1. Core Architecture

NVIDIA's optimization stack for LLM inference on their GPUs
- Built on TensorRT for kernel-level optimization - Focuses on extracting maximum performance from NVIDIA hardware - Trade-off: Complex setup vs peak performance



2. Key Technologies

1. In-flight Batching (Continuous Batching)

  • Similar to vLLM's approach
  • Dynamically adds/removes requests during execution
  • Optimized specifically for NVIDIA GPU scheduling

2. Paged KV Cache

  • Inspired by vLLM's PagedAttention
  • NVIDIA-optimized memory management
  • Custom CUDA kernels for memory operations

3. Kernel Fusion

  • Combines multiple operations into single kernels
  • Reduces memory transfers between GPU operations
  • Examples: LayerNorm+Residual, QKV projection fusion

4. FlashAttention & FP8 Support

  • Integrated FlashAttention-2 for memory-efficient attention
  • Native FP8 quantization on Hopper GPUs (H100)
  • 2x throughput vs FP16 with minimal accuracy loss


3. Quantization Support

Weight-Only Quantization:
- INT8/INT4 weights, FP16 activations - 2-4x memory reduction - GPTQ, AWQ methods supported

Activation Quantization:
- FP8 (Hopper GPUs only) - SmoothQuant for INT8 activations



4. Model Parallelism

Tensor Parallelism

  • Splits model layers across GPUs
  • Low-latency (intra-node communication)
  • Best for latency-sensitive serving

Pipeline Parallelism

  • Splits model vertically into stages
  • Higher throughput for large batches
  • Micro-batching to reduce bubbles

Combined TP+PP

  • Multi-dimensional parallelism
  • Example: 8-way TP × 4-way PP for 32 GPUs


5. Engine Building Process

Two-Step Workflow:
1. Build: Model → Optimized TensorRT engine (slow, one-time) 2. Runtime: Load engine → Inference (fast)

Key considerations:
- Engines are GPU-specific (H100 engine ≠ A100 engine) - Rebuild required for different batch sizes or sequence lengths - Trade flexibility for maximum performance



6. Multi-GPU Inference Modes

KV Cache Transfer Optimization: - Custom NCCL/NVLink operations for KV cache - Overlaps communication with computation - Critical for tensor parallel setups



7. Interview Q&A

Q: When to choose TensorRT-LLM over vLLM?
A: When you need absolute maximum throughput on NVIDIA GPUs and can handle complex setup. vLLM for ease of use and flexibility; TensorRT-LLM for peak performance.
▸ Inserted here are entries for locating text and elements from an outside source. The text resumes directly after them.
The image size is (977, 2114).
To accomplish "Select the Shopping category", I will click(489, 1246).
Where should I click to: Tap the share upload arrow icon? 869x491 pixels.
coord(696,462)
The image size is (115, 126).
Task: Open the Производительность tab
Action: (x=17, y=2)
Q: Why is engine building necessary?
A: TensorRT optimizes compute graphs at compile time (kernel selection, fusion, memory layout). This specialization achieves maximum performance but loses runtime flexibility.


Q: How does TensorRT-LLM handle dynamic shapes?
A: Uses optimization profiles with min/max ranges during build. Runtime performance varies by how well actual inputs match the profile. Too wide a range reduces optimization effectiveness.


Q: What's the FP8 accuracy impact?
A: On Hopper GPUs with proper calibration, <1% accuracy degradation for most models. Requires per-tensor scaling and careful quantization of outlier features.


Q: Why does TensorRT-LLM require specific CUDA versions?
A: Tightly integrated with CUDA toolkit for custom kernel launches, memory management, and GPU-specific optimizations. Newer releases exploit latest CUDA features (e.g., Hopper's Tensor Memory Accelerator).